Processo nº 2010-0.279.289-0

INTERESSADO: CONPRESP

ASSUNTO: Processo de fiscalização e sanção. Demolição de imóvel em processo de tombamento e localizado na área envoltória de prédio tombado (Capela de São Miguel). Construção irregular de edificação no local. Notificação por edital e em jornais de grande circulação da abertura do processo de tombamento. Termo de ajustamento de conduta.

Informação n° 1.560/2018-PGM.AJC

COORDENADORIA GERAL DO CONSULTIVO

Senhor Coordenador Geral

Trata-se de processo sancionatório referente à demolição irregular e construção também irregular em imóvel localizado na área envoltória de bem tombado (Capela de São Miguel, cf. Resolução n° 5/91), e que se encontrava, ele próprio, em processo de tombamento (Resolução n° 26/04). Um breve histórico do ocorrido encontra-se às fls. 102/103 do presente.

Técnica do DPH verificou, em janeiro de 2007, durante a análise do PA n° 2006-0.341.211-0 (que tinha por objeto requerimento, do proprietário, para construção de nova edificação no local), que os prédios antes existentes no local haviam sido demolidos sem autorização do CONPRESP e sem o devido alvará (fls. 63/64). Após comunique-se ao proprietário, verificou-se, poucos meses depois (em março de 2007), que o proprietário já havia iniciado, também sem autorização, nova construção no local, com altura incompatível com o entorno imediato da Capela de São Miguel (fls. 78/79). O CONPRESP, então, deliberou pelo indeferimento do requerimento e determinou o início da ação fiscalizatória.

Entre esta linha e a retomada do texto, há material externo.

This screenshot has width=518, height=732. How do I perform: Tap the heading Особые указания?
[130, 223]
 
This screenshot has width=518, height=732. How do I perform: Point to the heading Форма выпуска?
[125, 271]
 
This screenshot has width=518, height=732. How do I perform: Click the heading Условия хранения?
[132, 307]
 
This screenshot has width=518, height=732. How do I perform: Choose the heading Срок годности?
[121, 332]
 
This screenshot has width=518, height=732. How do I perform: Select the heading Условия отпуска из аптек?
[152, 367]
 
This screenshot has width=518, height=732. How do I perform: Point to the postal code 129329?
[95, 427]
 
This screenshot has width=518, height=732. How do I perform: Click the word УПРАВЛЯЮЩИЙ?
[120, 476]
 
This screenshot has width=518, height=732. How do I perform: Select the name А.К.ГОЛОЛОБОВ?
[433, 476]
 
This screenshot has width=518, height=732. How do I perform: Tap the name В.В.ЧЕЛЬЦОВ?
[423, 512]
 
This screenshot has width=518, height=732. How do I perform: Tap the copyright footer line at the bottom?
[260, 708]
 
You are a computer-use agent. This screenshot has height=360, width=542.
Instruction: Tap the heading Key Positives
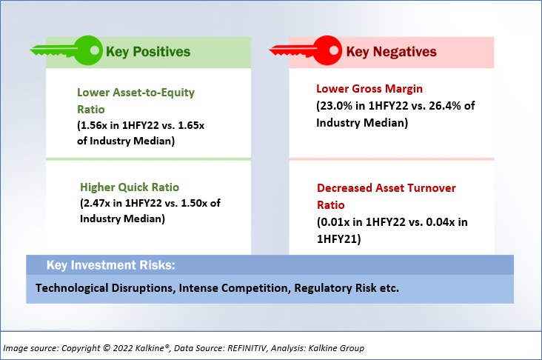click(148, 52)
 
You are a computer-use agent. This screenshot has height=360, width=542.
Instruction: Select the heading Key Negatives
click(391, 52)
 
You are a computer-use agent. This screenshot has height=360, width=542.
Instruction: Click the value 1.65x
click(191, 125)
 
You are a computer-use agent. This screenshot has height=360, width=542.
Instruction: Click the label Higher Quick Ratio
click(130, 187)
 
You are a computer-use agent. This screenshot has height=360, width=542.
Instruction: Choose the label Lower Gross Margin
click(369, 89)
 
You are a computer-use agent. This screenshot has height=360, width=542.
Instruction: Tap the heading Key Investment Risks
click(111, 265)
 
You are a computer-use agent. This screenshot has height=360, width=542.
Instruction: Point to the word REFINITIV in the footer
click(247, 348)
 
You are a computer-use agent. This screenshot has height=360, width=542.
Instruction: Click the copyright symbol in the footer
click(107, 348)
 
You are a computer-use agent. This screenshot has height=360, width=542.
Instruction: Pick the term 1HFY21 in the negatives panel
click(338, 239)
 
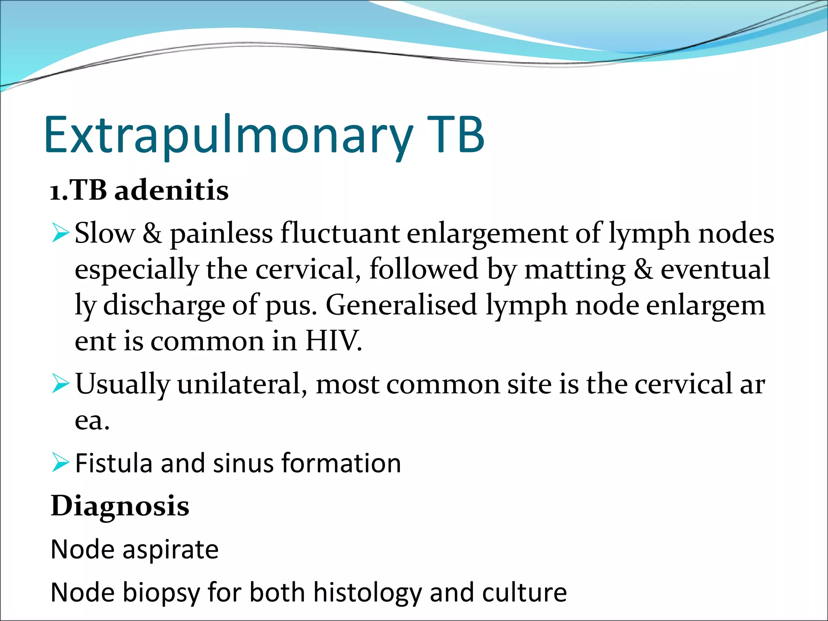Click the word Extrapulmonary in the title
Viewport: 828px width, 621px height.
[x=228, y=135]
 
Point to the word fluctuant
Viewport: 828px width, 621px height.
[x=340, y=234]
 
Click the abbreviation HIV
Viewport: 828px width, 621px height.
[x=333, y=341]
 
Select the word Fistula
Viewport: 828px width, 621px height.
[x=114, y=463]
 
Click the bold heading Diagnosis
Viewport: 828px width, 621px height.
[x=120, y=506]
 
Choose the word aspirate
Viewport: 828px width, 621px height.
[x=170, y=550]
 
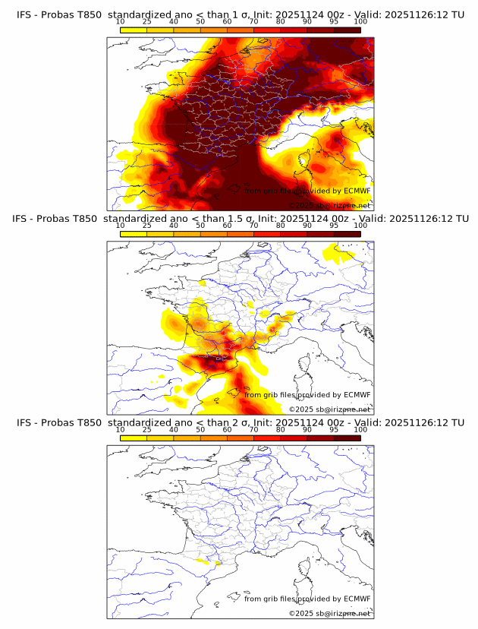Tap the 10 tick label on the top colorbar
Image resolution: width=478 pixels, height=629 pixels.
pos(120,22)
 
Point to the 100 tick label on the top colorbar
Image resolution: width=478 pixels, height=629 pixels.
pos(360,22)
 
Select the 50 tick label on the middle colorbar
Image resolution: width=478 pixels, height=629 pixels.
pos(200,226)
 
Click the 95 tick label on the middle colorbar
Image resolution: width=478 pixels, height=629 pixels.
pos(334,226)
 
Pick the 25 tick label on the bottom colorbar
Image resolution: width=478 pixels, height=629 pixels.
pos(147,429)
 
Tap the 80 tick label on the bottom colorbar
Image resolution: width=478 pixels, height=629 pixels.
pos(280,429)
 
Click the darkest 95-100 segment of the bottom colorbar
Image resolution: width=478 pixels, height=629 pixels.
pos(347,438)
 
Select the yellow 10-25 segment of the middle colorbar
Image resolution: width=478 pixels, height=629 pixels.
pos(134,234)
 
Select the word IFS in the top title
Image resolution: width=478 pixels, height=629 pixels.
pos(24,15)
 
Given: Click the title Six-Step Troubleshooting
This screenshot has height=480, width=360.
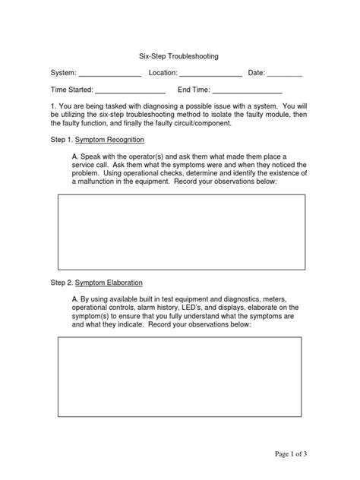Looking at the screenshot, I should point(179,56).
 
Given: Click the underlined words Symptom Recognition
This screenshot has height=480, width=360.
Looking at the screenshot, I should point(109,141).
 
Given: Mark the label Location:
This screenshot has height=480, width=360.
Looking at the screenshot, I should point(163,74).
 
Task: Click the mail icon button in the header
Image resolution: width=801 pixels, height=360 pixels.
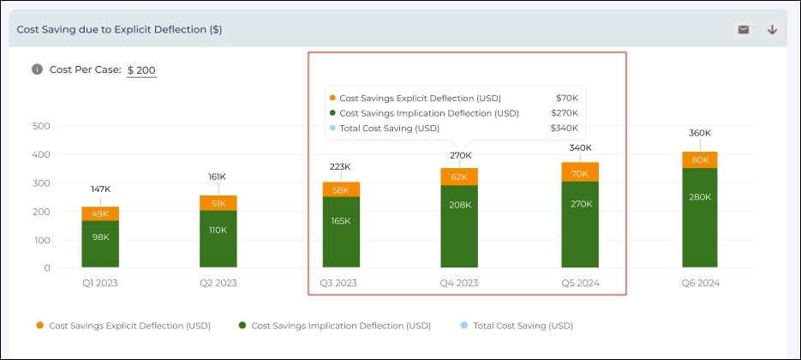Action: pos(743,30)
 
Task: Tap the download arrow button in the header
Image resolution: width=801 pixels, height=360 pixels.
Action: pos(772,30)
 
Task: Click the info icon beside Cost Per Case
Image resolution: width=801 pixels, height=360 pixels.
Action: pos(37,69)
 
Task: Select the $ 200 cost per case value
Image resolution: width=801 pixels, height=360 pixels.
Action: pos(141,70)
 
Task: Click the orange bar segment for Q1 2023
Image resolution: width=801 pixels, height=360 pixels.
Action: pos(100,213)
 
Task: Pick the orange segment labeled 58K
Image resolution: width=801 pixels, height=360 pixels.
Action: pos(341,189)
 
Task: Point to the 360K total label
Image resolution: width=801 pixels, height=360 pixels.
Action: pos(700,133)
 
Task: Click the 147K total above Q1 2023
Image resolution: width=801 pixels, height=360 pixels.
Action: pos(100,188)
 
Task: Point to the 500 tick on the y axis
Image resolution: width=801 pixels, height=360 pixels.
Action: pos(41,126)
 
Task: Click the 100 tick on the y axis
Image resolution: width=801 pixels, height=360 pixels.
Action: pos(41,240)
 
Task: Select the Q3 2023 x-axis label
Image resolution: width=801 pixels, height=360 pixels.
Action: pos(338,282)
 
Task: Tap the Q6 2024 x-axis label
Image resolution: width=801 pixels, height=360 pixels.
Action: pos(699,282)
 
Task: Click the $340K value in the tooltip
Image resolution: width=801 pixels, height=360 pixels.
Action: pos(564,129)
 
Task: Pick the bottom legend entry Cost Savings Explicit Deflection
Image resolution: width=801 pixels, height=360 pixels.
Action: pos(129,326)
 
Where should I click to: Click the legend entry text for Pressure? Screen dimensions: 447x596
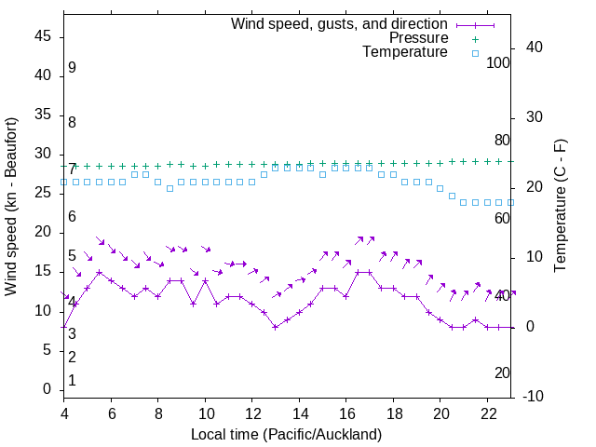(418, 38)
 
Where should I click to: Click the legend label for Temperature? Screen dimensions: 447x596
(405, 52)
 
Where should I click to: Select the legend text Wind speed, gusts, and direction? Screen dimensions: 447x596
(340, 23)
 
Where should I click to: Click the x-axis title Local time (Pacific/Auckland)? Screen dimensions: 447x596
(286, 435)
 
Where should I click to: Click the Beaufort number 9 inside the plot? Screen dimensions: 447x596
(72, 68)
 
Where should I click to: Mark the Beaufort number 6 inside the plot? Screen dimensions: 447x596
(72, 217)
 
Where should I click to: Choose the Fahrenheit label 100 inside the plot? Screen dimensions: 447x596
(498, 63)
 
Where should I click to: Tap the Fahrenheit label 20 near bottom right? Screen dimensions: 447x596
(502, 372)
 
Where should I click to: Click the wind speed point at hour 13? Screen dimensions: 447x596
(276, 327)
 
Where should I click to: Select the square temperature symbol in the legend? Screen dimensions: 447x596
(474, 53)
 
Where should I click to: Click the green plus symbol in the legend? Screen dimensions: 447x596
(474, 38)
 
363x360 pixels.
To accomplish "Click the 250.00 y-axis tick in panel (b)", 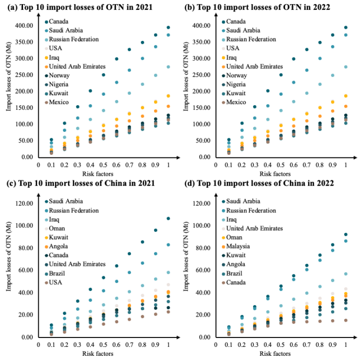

O proprietário requereu, em seguida, a regularização da edificação (PA 2008-0.227.274-2), que também foi indeferida, por ir de encontro às diretrizes do tombamento.

Este processo documenta a ação fiscalizatória e sancionatória. Após cálculo inicial do valor da penalidade, o expediente foi encaminhado à assessoria jurídica do DPH, que se manifestou no sentido da inexistência de decadência para aplicação da penalidade, dados os efeitos permanentes da infração, bem como da necessidade notificação, ao proprietário, da abertura do processo de tombamento, sob pena de ineficácia deste em relação ao particular não notificado (fls. 105/106).

A Secretaria executiva do CONPRESP apontou, às fls. 115, que foram publicados editais de notificação em jornal de grande circulação (Folha de São Paulo) e no D.O., e que diversos órgãos públicos, como SEHAB e as Subprefeituras, também foram notificados. Destacou, ainda, a grande quantidade de imóveis atingidos.

DPH/AJ manteve o entendimento da necessidade de notificação pessoal para penalização do proprietário, propondo, subsidiariamente, caso mantida a decisão de aplicação da multa, o seu recálculo.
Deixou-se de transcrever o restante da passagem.